As shown on Page 22 of 25 of Attachment A to FPL’s Petition, the Company is requesting a true-up to increase base rates by $48,335. The primary reason for the true-up is a $168,948 Electric Plant in Service difference between the estimated $2,455,535 used in the previous calculation and the final amount of $2,624,483 used in the current calculation. Staff has reviewed the true-up calculation and recommends that the $48,335 base rate increase be approved.
Issue 4:
What is the appropriate effective date of FPL’s revised base rates?
Recommendation:
If the Commission approves the staff recommendation in Issues 1, 2, and 3, the revised base rates should be implemented with the first billing cycle for 2011, which falls on January 3, 2011. Furthermore, FPL should file revised tariff sheets to implement the Commission vote in Issues 1, 2, and 3 for administrative approval by staff prior to their effective date. (Draper)
Staff Analysis:
FPL proposed to revise base rates by increasing the energy charge for all rate classes. FPL has allocated the total increase of $2,199,261 among the various rate classes with the energy and demand allocation factors FPL utilized in its calculation of the 2011 Capacity Cost Recovery factors (Docket No. 100001-EI). In response to Staff’s First Set of Data Requests, FPL explained that because of the comparatively small magnitude of the increase, changing the energy charges only, as opposed to changing the energy and demand charges, is expected to result in a more accurate recovery of the revenue requirement. The total base rate increase recommended in Issues 1, 2, and 3 results in a $0.02 increase in the 1,000 kilowatt-hour residential bill.
If the Commission approves the staff recommendation in Issues 1, 2, and 3, the revised base rates should be implemented with the first billing cycle for 2011, which falls on January 3, 2011. Furthermore, FPL should file revised tariff sheets to implement the Commission vote in Issues 1, 2, and 3 for administrative approval by staff prior to their effective date.
Issue 5:
Should this docket be closed?
Recommendation:
Yes.

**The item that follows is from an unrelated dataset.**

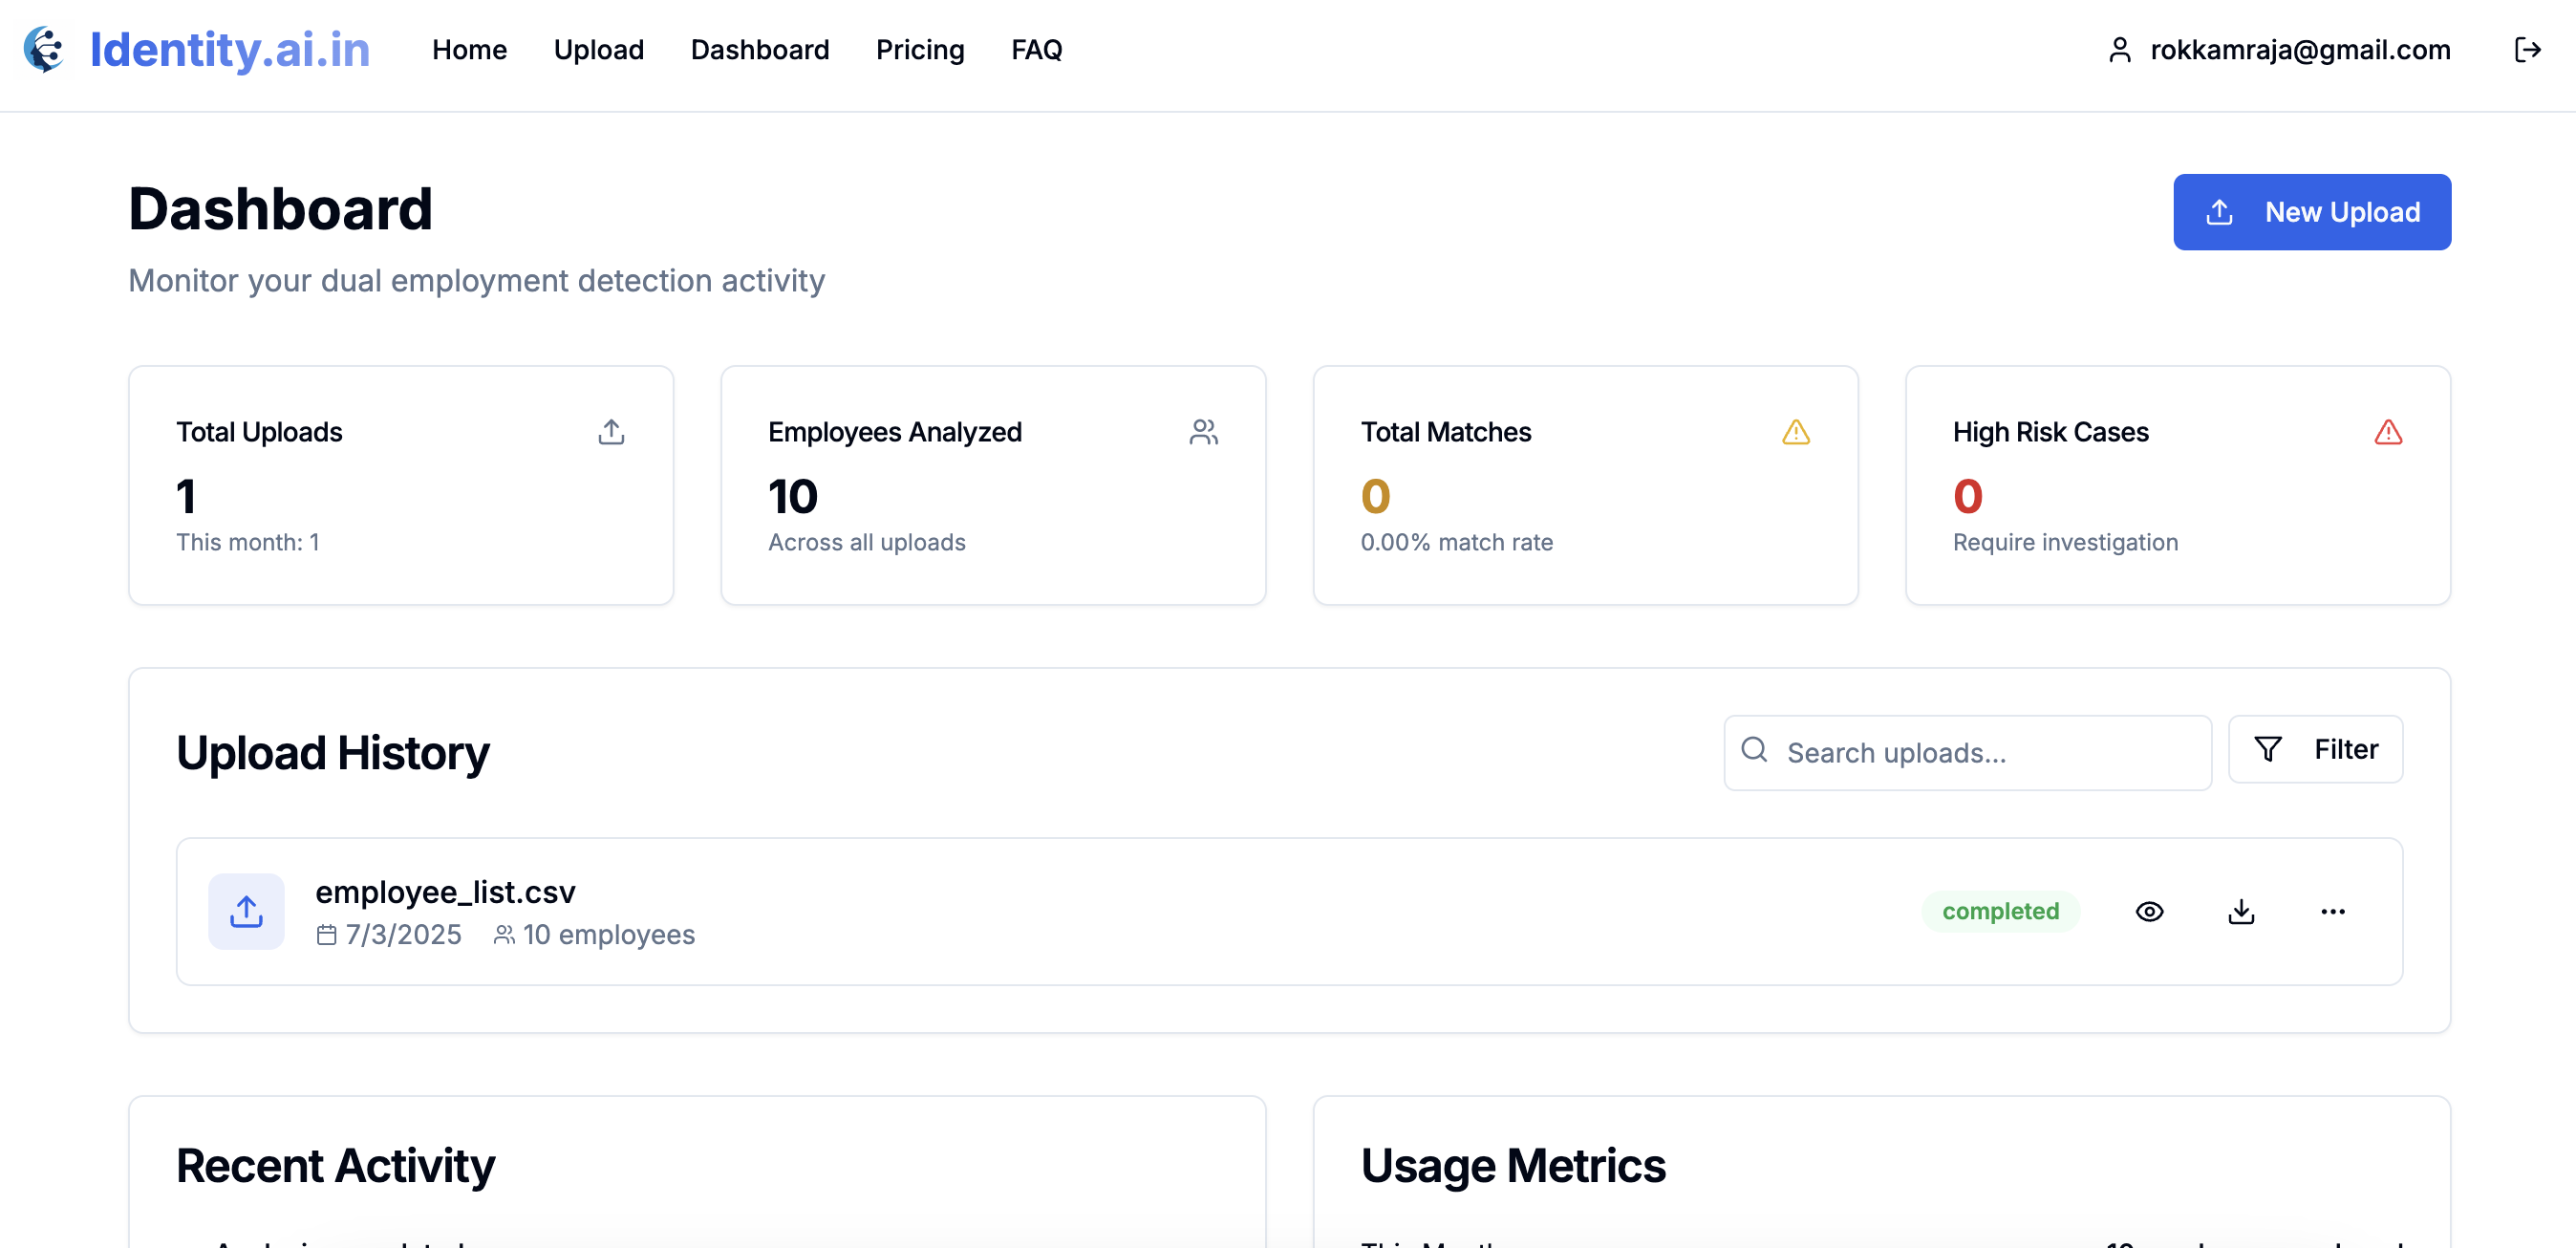Click the Identity.ai.in logo icon

point(44,50)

If no person whose substantial interests are affected by the proposed agency action files a protest within 21 days of the issuance of the order, this docket should be closed upon the issuance of a consummating order. (Young)
Staff Analysis:
If no person whose substantial interests are affected by the proposed agency action files a protest within 21 days of the issuance of the order, this docket should be closed upon the issuance of a consummating order.
[1] Order No. PSC-08-0021-FOF-EI, issued January 7, 2008, in Docket No. 070602-EI, In re: Petition for determination of need for expansion of Turkey Point and St. Lucie nuclear power plants, for exemption from Bid Rule 25-22.082, F.A.C., and for cost recovery through the Commission's Nuclear Power Plant Cost Recovery Rule, Rule 25-6.0423, F.A.C.
[2] Order No. PSC-10-0207-PAA-EI, issued April 5, 2010, in Docket No. 090529-EI, In re: Petition to include costs associated with the extended power uprate project in base rates, by Florida Power & Light Company.
[3] Pages 5, 8, 10, 12, 16, and 18 of Attachment A to FPL’s Petition (Document No. 08409-10)
[4] Order No. PSC-10-0207-PAA-EI, issued April 5, 2010, in Docket No. 090529-EI, In re: Petition to include costs associated with the extended power uprate project in base rates, by Florida Power & Light Company.